In the summer of 2005 I took yet more training workshops from the Centre for University Teaching and discovered online applications such as WebCT (now Blackboard). Despite the fact that I had no job security or certainty that I would teach any given course more than once, I decided to design online components for each of my courses. These proved invaluable as means of communication with students and among them, in addition to serve as content repositories. I developed them over time to include forums for group discussion for people working on the same documents (I always allow collaboration and teamwork within certain limits). Students' focused note-taking in class was helped by the PowerPoint presentations ahead of the lectures, which many of them printed. Students also could find a copy of the course outline, contact information, as well as discussion forums and useful web links on WebCT.

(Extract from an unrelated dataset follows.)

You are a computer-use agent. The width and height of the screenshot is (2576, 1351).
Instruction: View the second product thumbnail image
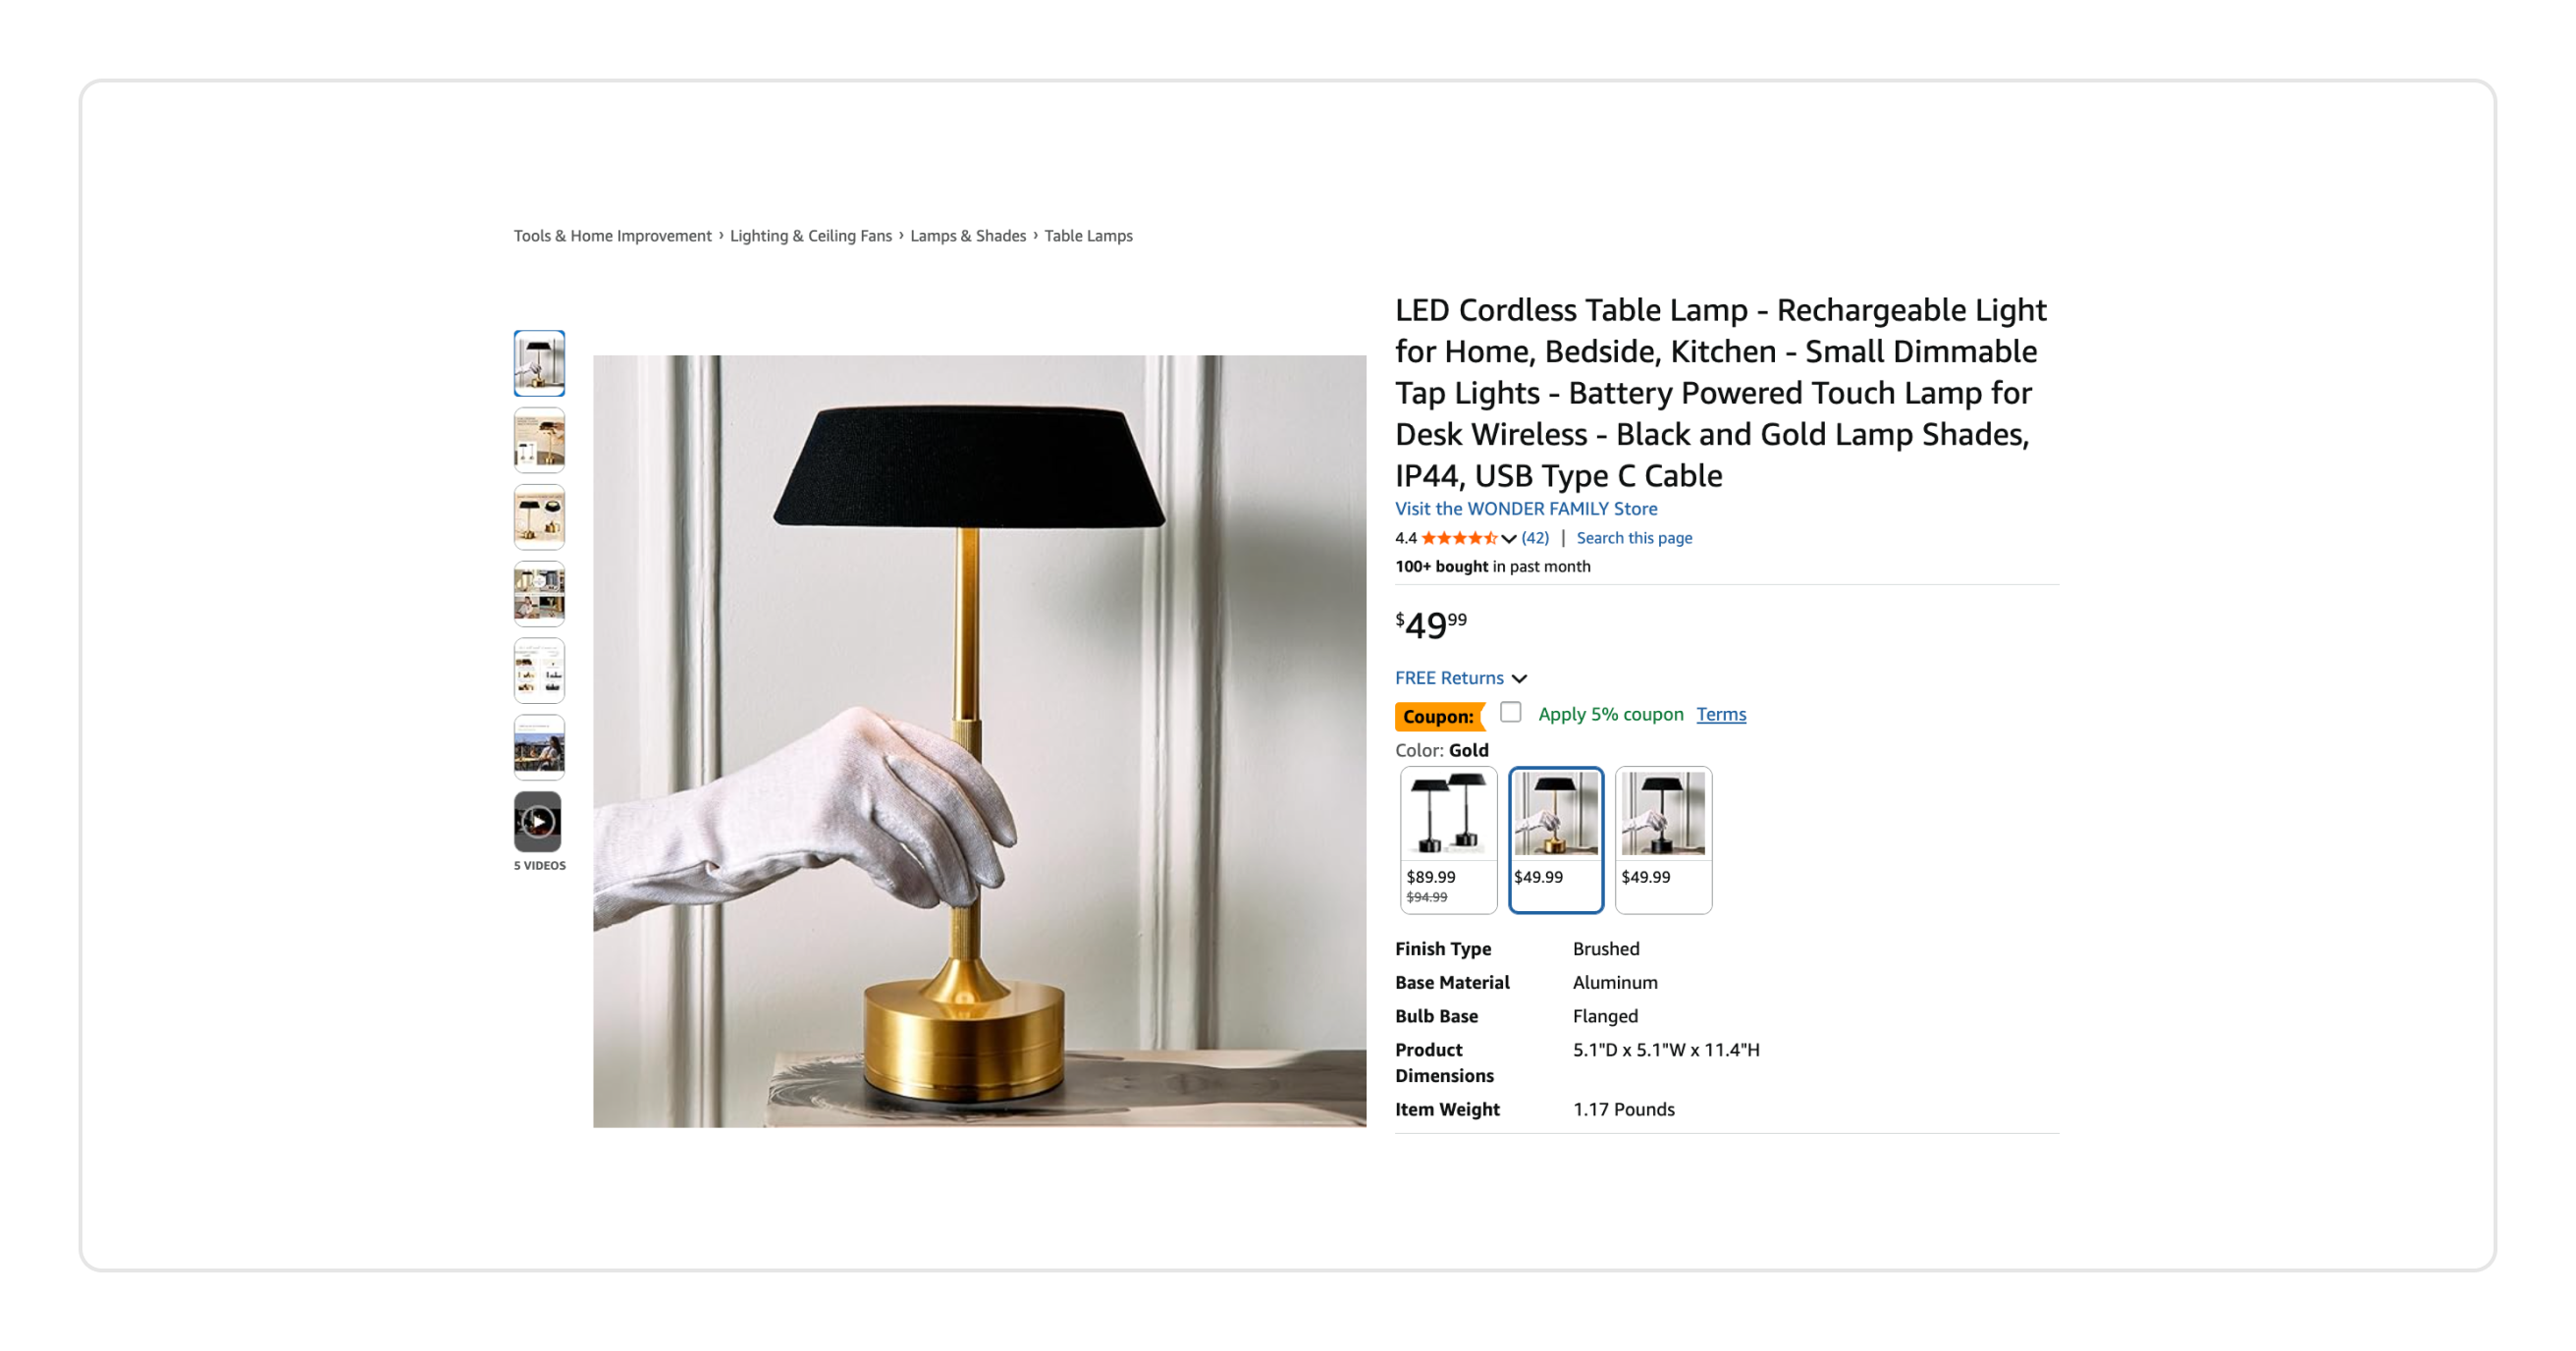pyautogui.click(x=539, y=440)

In addition to the roster of first-year courses I taught pretty much every year, I also had the opportunity to teach a methodology course on the use of primary sources and a few second and third year courses. The methodology course was a particularly interesting challenge, as it was the first time I was exposed to having to purposely explain how historians think through and develop a research project, in addition to shepherding them through the joys and pitfalls of primary sources. While I have not had to teach methodology course since then, this experience has influenced the way I weave methodology concerns into various courses, and it was the spark that ignited my interest in the issue of "historical thinking" as an area of research. This led me to participate in the 2015 Historical Thinking Summer Institute led by Peter Seixas at the University of British Columbia.
In the spring and summer of 2007, in addition to two courses at the University of Ottawa, I started teaching at Carleton University, having developed a 4000-level seminar in the history of French Canada. This was an intellectually stimulating experience in a congenial academic environment, and an interesting change from the mostly first year courses that had become my staple at the University of Ottawa. It allowed me to hone my skills in seminar leadership, guiding students through course material mostly made up of readings. This would prove useful in the development of some of the more senior courses I taught later on.
Over three years as a sessional lecturer, the most challenging aspect was the uncertainty of contract work. I eventually prepared eight different courses over that period, some of them far from my area of expertise. While there was some stability in the first-year courses which allowed me to use them as a staple resource, I had no guarantee that the energy and time invested in preparing a particular course would be of use in the future. While this led me to discover skills, techniques, and even contents that could be transferred from one course to another, I looked forward to a more stable environment in which to teach, which led me to move to Alberta to take up a full-time permanent position at Red Deer College in 2007.